[ViewfromtheSide suggested “LATE” as her writing prompt over the weekend. Here’s my entry. Unlike the macro story that Maggie and I wrote over six installments for Topsy-Turvy, today I’m going to try to keep it under 1,000 words. This is a actually a scene from a novel I’m working on. Let me know if you are interested in hearing more.]
Marn sat in front of the telecom monitor. She adjusted her headdress. It wasn’t that she cared what she looked like for the man with whom she was about to communicate — or so she told herself — but she WAS the defacto spokesperson for the Brethern. She did have a certain image that she had to keep up.
She gave a clandestine look at her reflection in the window.
It had been 12 years since she had last spoken Tet. She had been younger and prettier then. And, of course, she’d been dressed more simply. Frankly, she hardly recognized herself under all these layers of elaborate clothing. It was all very symbolic, and very stylish, and very modest, but somehow it was very her. Most days, in front of most people, that was fine, but, now, as she was about to see Tet for the first time in over a decade, she felt like a bit of a fraud.
She took a deep breath and meditated as she let it out. ‘Spirit flow to me. Spirit flow in me. Spirit flow through me to others.’ She thought the words of the old chant, but she no longer said them out loud.
It worked. She calmed.
But it wasn’t a sense of Spirit that she needed for this interview. Marn would put aside her natural empathic tendencies for the next 5 to 15 minutes. She’d suppress the characteristic charm and easy smile that made her such a natural mouthpiece for the group.
She wasn’t here to play nice. She needed to channel the authority and leadership of Lonas and Girki, and the frankness of Uci. She needed to be firm with Tet. But she needed to keep the anger so often displayed by Vetis in check.
Not that they weren’t all angry with Tet. But she couldn’t let that old wound derail her today.
She would keep to the script. She would be professional and detached. He deserved nothing more.
There was commotion on the other side of the telecom. A muffled off camera a conversation confirmed that the up link was already active and that the Brethern representative was on waiting on the other end.

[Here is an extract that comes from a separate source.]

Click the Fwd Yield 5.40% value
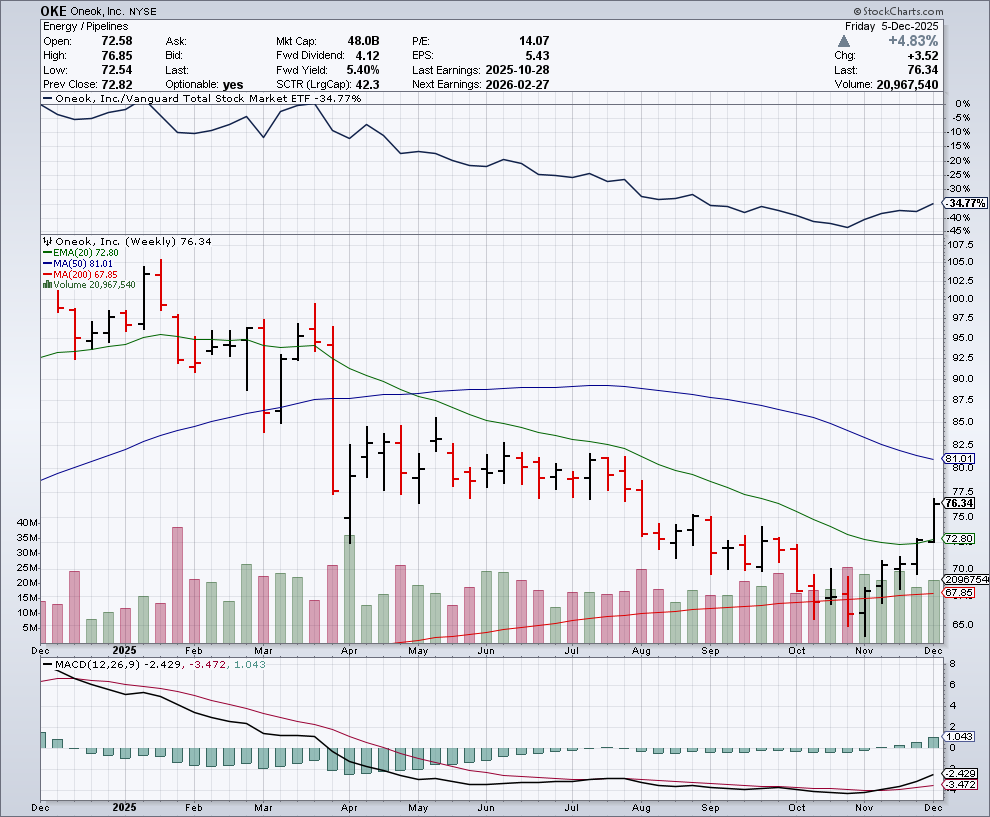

“How long?” Tet’s voice asked — still off camera — as he clipped on the microphone.
“About 5 minutes.” An unseen voice told him. A second later he sank into the seat in front of his own telecom monitor 1200 miles away.

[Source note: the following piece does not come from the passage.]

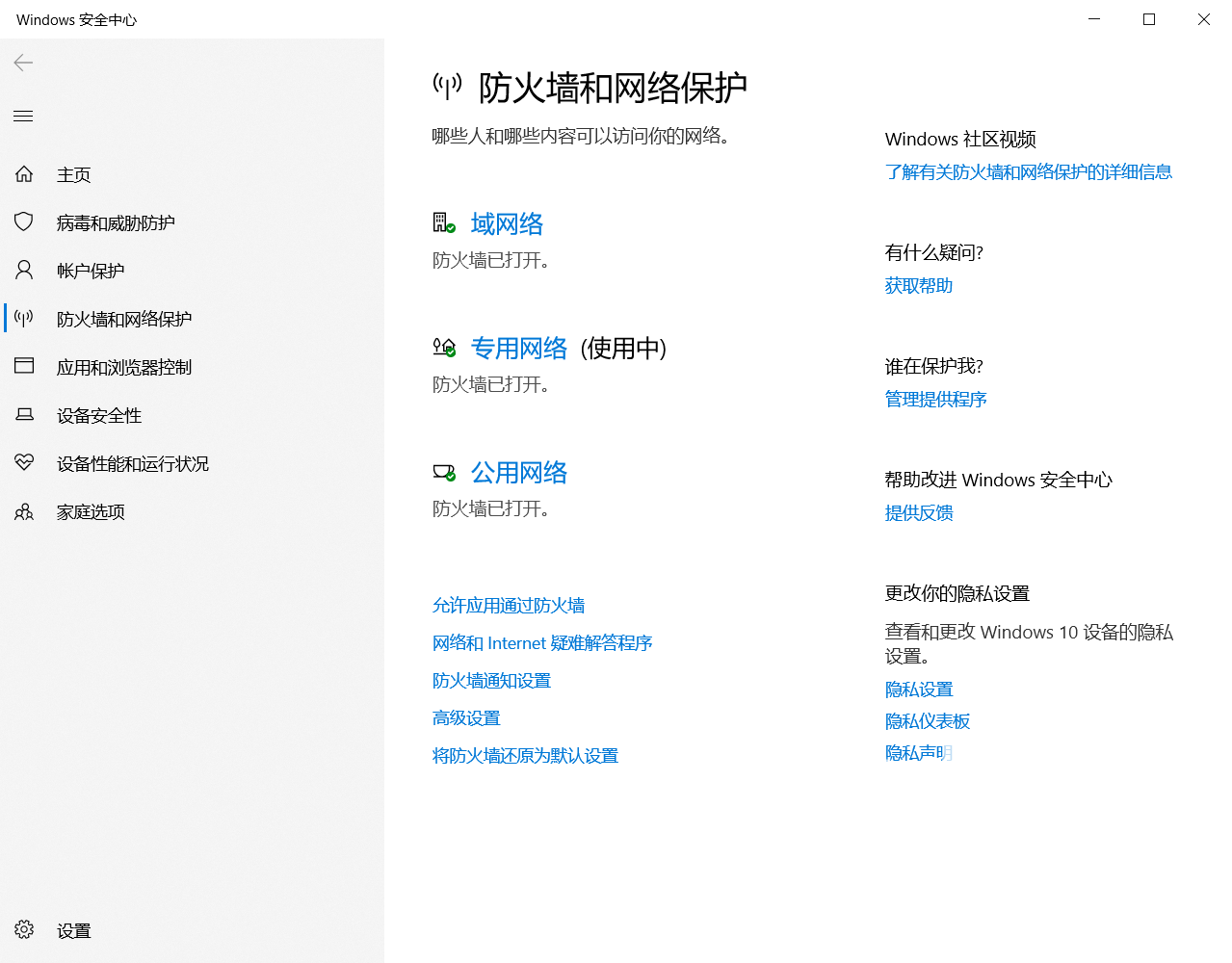
Task: Click 将防火墙还原为默认设置 link
Action: coord(525,756)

He looked older, certainly,… more worn… Like some one had taken a photo of his sweet, earnest 24-year-old face and had run it through a copier 100 times. Each time he’d lost a little of his youth, his softness, his innocence. Perhaps 7 years in prison does that to a person.
“I’m sorry I’m late there was an emergen — ” His chagrined face broke into a surprised smile when he saw who was on the other side of the communication link. “Hey.”
“Good afternoon, Tet.” She struggled not to smile back, but there was genuine enthusiasm in his smile, his eyes. That disarmed her.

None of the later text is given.